> _Required work_
Give the lines of the material below as a numbered list, from its first line through the line containing "pyautogui.click(x=132, y=194)", with both ends included and blank lines left out.

Records taken from a collection
━━━━━━━━━━

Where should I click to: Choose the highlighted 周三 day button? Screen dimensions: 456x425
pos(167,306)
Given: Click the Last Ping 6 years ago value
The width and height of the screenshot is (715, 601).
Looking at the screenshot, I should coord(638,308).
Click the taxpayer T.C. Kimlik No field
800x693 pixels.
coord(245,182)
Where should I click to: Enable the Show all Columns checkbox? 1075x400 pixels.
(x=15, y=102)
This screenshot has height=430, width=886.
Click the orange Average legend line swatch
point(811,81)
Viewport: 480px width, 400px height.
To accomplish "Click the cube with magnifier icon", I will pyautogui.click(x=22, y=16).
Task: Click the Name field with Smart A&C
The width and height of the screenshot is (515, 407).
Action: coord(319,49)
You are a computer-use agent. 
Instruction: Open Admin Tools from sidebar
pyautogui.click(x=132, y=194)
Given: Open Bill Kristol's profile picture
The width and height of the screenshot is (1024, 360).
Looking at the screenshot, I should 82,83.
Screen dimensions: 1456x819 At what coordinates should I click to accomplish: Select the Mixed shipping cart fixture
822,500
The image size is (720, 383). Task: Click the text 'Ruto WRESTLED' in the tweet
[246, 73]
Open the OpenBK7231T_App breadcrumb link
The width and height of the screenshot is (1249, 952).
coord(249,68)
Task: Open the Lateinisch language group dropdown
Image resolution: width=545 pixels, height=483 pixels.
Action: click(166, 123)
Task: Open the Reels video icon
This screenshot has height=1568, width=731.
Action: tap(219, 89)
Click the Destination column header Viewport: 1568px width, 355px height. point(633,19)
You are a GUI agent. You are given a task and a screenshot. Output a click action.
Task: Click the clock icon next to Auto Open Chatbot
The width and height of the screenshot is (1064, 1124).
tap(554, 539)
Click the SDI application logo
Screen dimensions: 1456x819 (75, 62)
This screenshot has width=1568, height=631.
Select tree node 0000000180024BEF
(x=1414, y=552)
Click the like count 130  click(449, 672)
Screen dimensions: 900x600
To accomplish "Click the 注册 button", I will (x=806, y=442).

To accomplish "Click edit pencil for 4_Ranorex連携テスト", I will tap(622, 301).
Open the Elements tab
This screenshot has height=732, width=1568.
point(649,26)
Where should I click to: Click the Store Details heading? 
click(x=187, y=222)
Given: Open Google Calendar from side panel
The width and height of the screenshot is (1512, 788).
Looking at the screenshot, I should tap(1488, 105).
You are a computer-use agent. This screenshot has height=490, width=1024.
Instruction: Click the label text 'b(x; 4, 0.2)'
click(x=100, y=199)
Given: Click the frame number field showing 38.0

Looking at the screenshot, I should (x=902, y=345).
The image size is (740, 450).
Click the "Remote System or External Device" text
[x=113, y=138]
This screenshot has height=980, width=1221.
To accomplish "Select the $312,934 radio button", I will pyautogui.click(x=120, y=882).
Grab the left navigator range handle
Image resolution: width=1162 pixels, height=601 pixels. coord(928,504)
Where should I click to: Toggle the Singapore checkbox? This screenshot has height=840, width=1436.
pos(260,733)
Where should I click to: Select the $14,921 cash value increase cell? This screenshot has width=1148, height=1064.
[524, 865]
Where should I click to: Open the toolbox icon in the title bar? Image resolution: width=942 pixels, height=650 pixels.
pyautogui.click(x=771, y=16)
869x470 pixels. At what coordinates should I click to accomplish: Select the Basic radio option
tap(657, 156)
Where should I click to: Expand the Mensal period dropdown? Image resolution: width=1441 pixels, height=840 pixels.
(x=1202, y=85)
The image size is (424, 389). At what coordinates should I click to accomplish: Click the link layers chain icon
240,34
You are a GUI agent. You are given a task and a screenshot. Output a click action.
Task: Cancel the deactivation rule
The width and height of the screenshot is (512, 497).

━━━━━━━━━━

> _Final result_
1. Where should I click to: Choose the highlighted 周三 day button? Screen dimensions: 456x425
2. pos(167,306)
3. Given: Click the Last Ping 6 years ago value
4. The width and height of the screenshot is (715, 601).
5. Looking at the screenshot, I should coord(638,308).
6. Click the taxpayer T.C. Kimlik No field
7. 800x693 pixels.
8. coord(245,182)
9. Where should I click to: Enable the Show all Columns checkbox? 1075x400 pixels.
10. (x=15, y=102)
11. This screenshot has height=430, width=886.
12. Click the orange Average legend line swatch
13. point(811,81)
14. Viewport: 480px width, 400px height.
15. To accomplish "Click the cube with magnifier icon", I will pyautogui.click(x=22, y=16).
16. Task: Click the Name field with Smart A&C
17. The width and height of the screenshot is (515, 407).
18. Action: coord(319,49)
19. You are a computer-use agent. 
20. Instruction: Open Admin Tools from sidebar
21. pyautogui.click(x=132, y=194)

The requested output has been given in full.